Ещё из жизни в этой школе помню, что мы с моим младшим братом Лёником два года просидели, можно сказать, за одной партой. А на переменках, бегая вместе со всеми по коридору, дразнили мальчика Антона – лет на семь старше нас (он после четвёртого класса пошёл на курсы шоферов) - кричалкой: «Антон – двести тонн, у Антона баба – тонна». Кстати, о бабах. Из девочек помню Люсю Савельеву. Когда играли в снежки, на ней было зелёное пальтишко, белый пуховый платочек и розовый румянец на щёчках. Ну как такая красавица могла мне не понравиться?
ОБЩАГА
В пятый класс я пошёл на повышение – в буквальном смысле этого слова. Нас переместили из родного сарая, который отдали орсу под склад, на второй этаж общежития ПУРПа. Там уже были сформированы классы, и я попал в пятый «В», где сидел год за одной партой с очень красивой и миленькой девочкой по имени Нелли Вдовенко. Откуда взялось столько детей – аж на три пятых класса? Не знаю. Но это факт. О ребятах с фотографии могу сказать, что помню всех, а у некоторых даже голоса помню. Манеру говорить, жестикуляции. Например, Толик Хенерин, отпрашиваясь у учительницы Дарьи Васильевны Пыстиной, говорил: «Разрешите на уборную сходить?» Он был белобрысый и, как мне казалось, очень счастливый человек. Сейчас объясню, почему. Переселившись из старенького домика на улице Затонской в новый дом в Заречье, он как-то позвал меня в гости. Представьте большой дом, состоящий из одной комнаты, с громадной «русской печкой» посредине. Справа у глухой стены - скамейки, стол, ящички, шкафчики, в которых коробочками хранилась дробь, гильзы к патронам, капсюли. Слева, тоже у глухой стены - кровати с постелями и пологами. Прямо у стены с окнами длинные клетки с курами и точно такие же с…козлятами. Представляете? Меня еле оторвала от них пришедшая старшая сестра Толика, Аля. Вот это жизнь! Можно целый день бегать вокруг печки, играя в догонялки или прятки, кормить козлят и куриц, при этом, не выходя из дому. Я ещё долго после этого уговаривал родителей взять хотя бы одного козлёнка к нам. Толик согласился помочь мне с этим вопросом. Но родители были настроены категорически против козлят. Отец сказал маме, что ему и своих двух хватает по горло.
ШКОЛА №1
Для шестого класса в здании общежития мест не предусматривалось, и потому нас – уже заметно повзрослевших – отправили в районскую школу. Учился в ней один год. И два дня. Почему такая точность? Сейчас поясню. Вернёмся в 1954 год. Мне 3 ноября исполнялось семь лет, а в школу надо было идти 1 сентября. То есть, не хватало до нужного возраста чуть больше двух месяцев. Меня никто не брал. Ни одна школа. Вот были времена! Да?! Сейчас школы с пяти лет готовы детей за парту посадить. Да некого.
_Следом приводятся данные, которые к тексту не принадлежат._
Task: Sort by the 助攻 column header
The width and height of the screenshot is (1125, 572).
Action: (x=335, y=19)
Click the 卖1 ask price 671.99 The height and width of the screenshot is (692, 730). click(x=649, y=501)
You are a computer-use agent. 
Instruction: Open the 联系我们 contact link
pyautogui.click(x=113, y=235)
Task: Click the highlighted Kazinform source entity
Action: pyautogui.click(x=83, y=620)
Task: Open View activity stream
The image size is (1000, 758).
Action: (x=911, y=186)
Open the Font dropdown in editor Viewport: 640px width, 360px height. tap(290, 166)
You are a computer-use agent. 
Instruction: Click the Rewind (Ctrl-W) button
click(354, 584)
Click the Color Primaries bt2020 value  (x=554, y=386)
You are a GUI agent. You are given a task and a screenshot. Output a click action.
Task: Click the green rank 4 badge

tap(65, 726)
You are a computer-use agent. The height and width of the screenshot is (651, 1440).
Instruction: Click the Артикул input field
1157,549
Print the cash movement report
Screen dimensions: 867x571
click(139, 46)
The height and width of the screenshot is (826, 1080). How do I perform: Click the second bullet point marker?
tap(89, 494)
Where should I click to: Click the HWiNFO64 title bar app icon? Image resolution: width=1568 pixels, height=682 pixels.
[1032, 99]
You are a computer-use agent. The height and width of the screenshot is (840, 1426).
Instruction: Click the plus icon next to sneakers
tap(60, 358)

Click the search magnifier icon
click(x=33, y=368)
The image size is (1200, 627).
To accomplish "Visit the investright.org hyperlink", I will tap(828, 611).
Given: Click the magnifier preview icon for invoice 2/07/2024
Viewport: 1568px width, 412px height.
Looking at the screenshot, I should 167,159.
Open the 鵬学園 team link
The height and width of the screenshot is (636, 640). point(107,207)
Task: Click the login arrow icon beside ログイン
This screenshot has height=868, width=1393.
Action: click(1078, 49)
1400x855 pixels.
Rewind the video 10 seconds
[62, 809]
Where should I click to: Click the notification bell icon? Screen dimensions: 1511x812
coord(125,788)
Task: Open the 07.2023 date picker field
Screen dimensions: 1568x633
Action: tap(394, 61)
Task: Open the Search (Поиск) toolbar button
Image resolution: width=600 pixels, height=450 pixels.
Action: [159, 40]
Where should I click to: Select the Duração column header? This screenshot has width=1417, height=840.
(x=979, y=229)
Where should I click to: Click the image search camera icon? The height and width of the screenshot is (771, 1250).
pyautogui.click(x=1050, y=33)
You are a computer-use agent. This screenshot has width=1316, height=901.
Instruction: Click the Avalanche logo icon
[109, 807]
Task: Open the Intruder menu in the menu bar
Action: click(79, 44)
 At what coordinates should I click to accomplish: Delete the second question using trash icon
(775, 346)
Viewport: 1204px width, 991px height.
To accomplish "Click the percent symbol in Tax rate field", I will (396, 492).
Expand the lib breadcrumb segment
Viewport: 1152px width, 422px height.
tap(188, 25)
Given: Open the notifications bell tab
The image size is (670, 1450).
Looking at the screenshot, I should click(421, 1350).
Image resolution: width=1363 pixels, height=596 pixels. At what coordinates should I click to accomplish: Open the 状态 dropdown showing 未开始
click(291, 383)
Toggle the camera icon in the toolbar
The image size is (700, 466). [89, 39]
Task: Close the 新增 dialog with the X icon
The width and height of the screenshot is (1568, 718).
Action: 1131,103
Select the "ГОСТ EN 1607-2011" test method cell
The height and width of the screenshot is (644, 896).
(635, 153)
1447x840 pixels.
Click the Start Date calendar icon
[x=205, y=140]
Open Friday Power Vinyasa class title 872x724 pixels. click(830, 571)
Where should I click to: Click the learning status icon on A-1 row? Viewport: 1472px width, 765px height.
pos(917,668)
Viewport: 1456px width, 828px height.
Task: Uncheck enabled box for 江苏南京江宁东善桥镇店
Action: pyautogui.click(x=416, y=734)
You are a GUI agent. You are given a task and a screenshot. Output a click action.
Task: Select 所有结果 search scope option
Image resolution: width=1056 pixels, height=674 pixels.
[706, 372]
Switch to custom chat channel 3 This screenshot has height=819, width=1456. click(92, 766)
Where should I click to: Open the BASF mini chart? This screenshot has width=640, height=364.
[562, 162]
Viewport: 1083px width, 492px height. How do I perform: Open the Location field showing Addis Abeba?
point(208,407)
В конце концов, родители через знакомых – тогда тоже был блат – уговорили директора главной школы Троицко-Печорска взять смышлёного мальчика-«писателя» под ответственность родителей. На второй день учительница - помню её, но не хочу называть фамилию – учила рисованию, объясняя цвета. И в качестве домашнего задания предложила всем ученикам нарисовать домик - с коричневыми стенами и зелёной крышей под синим небом и жёлтым солнцем. Я нарисовал синее небо, жёлтое солнце, а вот домик раскрасил зелёным цветом, а крышу коричневым. Я из практики исходил. У некоторых соседей крыши были охрой выкрашены, чтобы ржавчины не видно было. Ну, а, значит, стены пусть зелёными будут. По логике, если. Но логику мою поняли не все и по-своему. И потому третий день моей учёбы закончился, едва начавшись. Меня отвели к директору со словами… В общем, тупой я оказался для ученика первого класса. Дома меня не ругали, сказали, чтобы я запомнил эти цвета и через год ничего не спутал вновь. Как видите, запомнил на всю жизнь.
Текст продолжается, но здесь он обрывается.